Problem statement: Rescale the data from the line containing "888x550 pixels." through the end of the data, both ends included, copying every line and multiplying each coordinate in the answers by 0.85, rounded to whole numbers with halves rounded up. Give only those lines, keeping all other text unchanged.
======== Dataset records ========
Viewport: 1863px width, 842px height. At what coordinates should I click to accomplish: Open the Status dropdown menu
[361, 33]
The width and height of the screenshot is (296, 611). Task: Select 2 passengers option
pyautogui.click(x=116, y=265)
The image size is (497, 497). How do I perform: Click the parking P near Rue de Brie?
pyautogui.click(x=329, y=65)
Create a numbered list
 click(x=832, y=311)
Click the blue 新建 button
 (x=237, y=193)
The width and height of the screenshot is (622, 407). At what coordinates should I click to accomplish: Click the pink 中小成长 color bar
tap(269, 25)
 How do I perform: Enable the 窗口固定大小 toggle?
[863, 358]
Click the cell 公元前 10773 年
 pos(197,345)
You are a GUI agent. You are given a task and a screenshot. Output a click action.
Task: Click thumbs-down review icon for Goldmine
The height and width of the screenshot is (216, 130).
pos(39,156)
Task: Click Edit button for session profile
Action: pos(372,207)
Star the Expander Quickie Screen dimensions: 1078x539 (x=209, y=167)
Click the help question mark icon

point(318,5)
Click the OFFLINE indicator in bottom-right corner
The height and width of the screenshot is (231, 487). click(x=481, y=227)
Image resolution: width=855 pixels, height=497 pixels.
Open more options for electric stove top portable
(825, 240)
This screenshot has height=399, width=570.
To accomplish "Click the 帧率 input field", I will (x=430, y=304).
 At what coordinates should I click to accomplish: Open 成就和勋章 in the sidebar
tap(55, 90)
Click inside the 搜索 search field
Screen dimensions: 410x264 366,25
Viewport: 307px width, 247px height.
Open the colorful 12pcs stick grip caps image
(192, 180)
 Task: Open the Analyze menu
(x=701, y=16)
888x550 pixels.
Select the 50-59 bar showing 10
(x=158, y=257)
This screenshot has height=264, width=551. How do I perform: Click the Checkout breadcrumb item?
========
Written solution:
888x550 pixels.
Select the 50-59 bar showing 10
(x=134, y=218)
This screenshot has height=264, width=551. How do I perform: Click the Checkout breadcrumb item?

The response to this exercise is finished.